Язык был знаком идентичности. Как заявил английский делегат Томас Полтон на Констанцском Соборе в 1417 г., "по божественному и человеческому закону он является подлинным признаком и самой сутью государственности". Среднеанглийский язык, на котором говорили все англичане, за исключением небольшого меньшинства, нигде за пределами Британских островов не использовался даже в качестве второго языка. Карл Смелый, герцог Бургундский, в этот период, был на континенте единственным принцем, который, как известно, владел английским языком. Этот язык не имел международного статуса, как французский, окситанский и даже различные формы нижненемецкого. Уже в 1295 г. Эдуард I пытаясь мотивировать сторонников войны с Францией, обвиняя ее королей в намерении искоренить английский язык. Это обвинение регулярно повторялось в официальной пропаганде на протяжении последующих полутора веков. Уже став языком популярной литературы и политической пропаганды, английский язык вытеснял латынь из законодательства и сферы государственного управления, а французский — куртуазного общения. Родным языком Эдуарда III был французский, Генриха IV — английский. Это изменение во многом было обусловлено переменой в политических настроениях вызванных войной. Генрих V сознательно стремился отождествить нацию с языком и практически во всех своих обращениях к подданным перешел на английский. Его пример был заразителен. Когда в 1422 г. лондонская гильдия пивоваров решила изменить язык своих заседаний на английский, они в числе прочих причин назвали пример Генриха V.
Англо-нормандский французский, изолированный диалект, который когда-то был общим языком дворянства, джентри и патрициата больших городов, умирал. Он постепенно отходил от "стандартного" французского языка Парижа, который представлял собой развивающийся, живой язык, на котором говорило более многочисленное население. Мадам Эглантина у Чосера говорит "по-французски плавно, как учат в Стратфорде, а не забавным парижским торопливым говорком". Поэт насмехался над ней, но он знал, что его читатели поймут эту шутку. Когда послы Ричарда II и Генриха V отказывались говорить по-французски на дипломатических конференциях, они преследовали политическую цель, но их отговорка на то, что они не могут понять тонкости языка, вполне могла быть правдивой. В XV веке знание французского языка все еще было признаком джентльменов, но это был иностранный язык, а не их собственный. Как правило, они говорили на парижском французском, и им приходилось его учить. Дома они говорили и писали по-английски[1068].

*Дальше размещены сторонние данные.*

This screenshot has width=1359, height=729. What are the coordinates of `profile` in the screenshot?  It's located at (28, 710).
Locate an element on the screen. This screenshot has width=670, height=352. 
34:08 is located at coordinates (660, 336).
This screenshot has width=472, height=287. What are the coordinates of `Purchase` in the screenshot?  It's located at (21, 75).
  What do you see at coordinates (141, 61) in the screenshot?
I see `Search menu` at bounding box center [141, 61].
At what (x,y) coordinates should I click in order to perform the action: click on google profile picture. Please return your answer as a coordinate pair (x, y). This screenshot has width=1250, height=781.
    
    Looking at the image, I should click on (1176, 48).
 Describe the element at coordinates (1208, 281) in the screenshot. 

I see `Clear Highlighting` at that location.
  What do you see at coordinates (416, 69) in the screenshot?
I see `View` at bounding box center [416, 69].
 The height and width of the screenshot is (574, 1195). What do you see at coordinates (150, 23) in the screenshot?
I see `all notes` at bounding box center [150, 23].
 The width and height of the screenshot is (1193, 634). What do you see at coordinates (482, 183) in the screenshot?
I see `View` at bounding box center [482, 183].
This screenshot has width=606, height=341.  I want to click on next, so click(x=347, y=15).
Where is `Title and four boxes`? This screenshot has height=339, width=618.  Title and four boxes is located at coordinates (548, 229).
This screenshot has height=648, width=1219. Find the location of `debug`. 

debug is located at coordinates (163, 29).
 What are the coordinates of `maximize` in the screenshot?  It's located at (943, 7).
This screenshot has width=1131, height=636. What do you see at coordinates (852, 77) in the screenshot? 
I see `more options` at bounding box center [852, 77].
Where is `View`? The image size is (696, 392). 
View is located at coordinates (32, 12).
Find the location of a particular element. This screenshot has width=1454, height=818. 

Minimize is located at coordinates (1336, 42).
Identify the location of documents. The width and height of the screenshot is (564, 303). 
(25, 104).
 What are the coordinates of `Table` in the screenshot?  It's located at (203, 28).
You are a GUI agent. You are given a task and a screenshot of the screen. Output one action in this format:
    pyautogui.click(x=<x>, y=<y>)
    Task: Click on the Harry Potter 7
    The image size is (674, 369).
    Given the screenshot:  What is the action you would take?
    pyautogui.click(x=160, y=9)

Среди политического и военного сословия неприязнь к Франции была вызвана не столько ненавистью, сколько недоверием к французской элите, с которой у английской на самом деле было много общего. Французы считались лукавым народом, от которого нельзя было ожидать соблюдения любого перемирия или договора. Невыполнение ими договоров — в Бретиньи в 1360 г. и в Труа в 1420 г. — навязанных под давлением гражданской войны постоянно приводилось в пример. Но обида на Францию была присуща не только тем, кто непосредственно участвовал в дипломатических миссиях и войне. Фруассар не без оснований утверждал, что в изменчивом политическом мире Англии элиты были подчинены народным настроениям, более агрессивными, чем их собственные. И не он один так считал. "Как тебе хорошо известно, — писал герцог Беррийский своему брату после переворота, возведшего на трон Генриха IV, — Ланкастер управляет по воле английского народа, а английский народ не любит ничего лучше войны"[1069].
1068
Mansi, Conc., xxvii, col. 1066; Foed., i, 827; Book of London English, 16; Sumption, iii, 806–7, iv, 371, 374, 601. Карл Смелый: Vaughan (1973), 163.
1069
Froissart, Chron., i, 214, 311–12, 337–8; *O. Cartellieri, Philipp der Kühne (1910), 152.